--- TASK DETAILS ---
Pick up the news article about the US and Burma planning a search for missing World War II airmen, and continue it from where it stops.

--- SOURCE ---
==========

The Irrawaddy News Magazine [Covering Burma and Southeast Asia]

US-Burma Plan MIA Search as Ties Improve
By DENIS D. GRAY / AP WRITER Wednesday, March 14, 2012

LAIZA, Kachin State—Forced to skim the ground under a 100-foot (30-meter) cloud ceiling, fighting rain and wretched visibility, the C-47 Skytrain probably proved an easy target for Japanese gunners. Packed with ammunition, the aircraft exploded, plunging into a jungle that swallowed it up for 57 years.

Today, the remains of seven US airmen on that ill-fated flight lie in the military's Arlington Cemetery. They were the last to be recovered before Myanmar halted a search for 730 other Americans still missing from World War II in the Southeast Asian country.

But now, as bilateral relations improve, there's hope others missing in action will be brought home.

Negotiations with senior US officials began last month, following up on a visit in December by Secretary of State Hillary Rodham Clinton.

Most of the MIAs were airmen flying some of the war's most dangerous missions as they hauled supplies to beleaguered Allied forces over snowy Himalayan ranges and boundless jungles.

==========

--- SUPPLIED INFORMATION ---

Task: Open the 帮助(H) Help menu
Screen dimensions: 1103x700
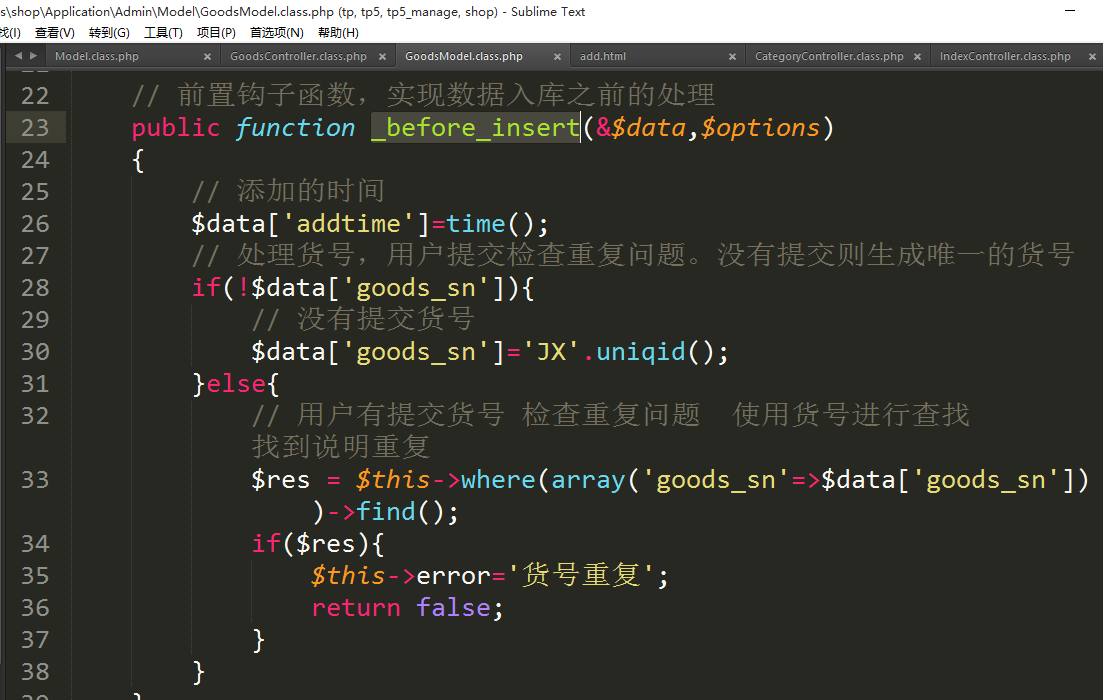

==========

--- TASK RESULT ---
Clinton urged Burma's leaders to cooperate in short-lived recovery operations suspended eight years ago.

This time around there are grounds for optimism. After decades of isolation and often brutal rule by the military, the regime is initiating some democratic reforms and appears bent on bettering ties with the United States, which continues to impose economic sanctions on Burma, also known as Myanmar. The MIA talks offer one of the few avenues now open toward normalization.

“We are happy to hear that Mrs. Clinton's trip to Burma has made it possible for more of our men to come home to their families,” said Robert Frantz, brother of one of those who perished in the 1944 Skytrain crash, US Army Air Force Sgt Clarence E. Frantz.

“Our group of families has been behind any and all efforts to recover more of our men from anywhere,” added Frantz.

Although Washington insists the MIA search will be a strictly “stand-alone humanitarian matter,” a joint search could bear political fruit as it did in Vietnam. Following the Vietnam War, dialogue between the one-time enemies was restricted to the MIA issue.

“The US and Burma could come together through the search for missing Americans much like happened in Vietnam two decades ago,” said Murray Hiebert, an analyst with the Washington-based Center for Strategic and International Studies.

Cooperation by Burma, he said, could help its government build goodwill with the US Congress and administration, making it easier to lift sanctions, provided the reforms also proceed.

However, even with full-fledged teamwork, recovery missions will face major obstacles.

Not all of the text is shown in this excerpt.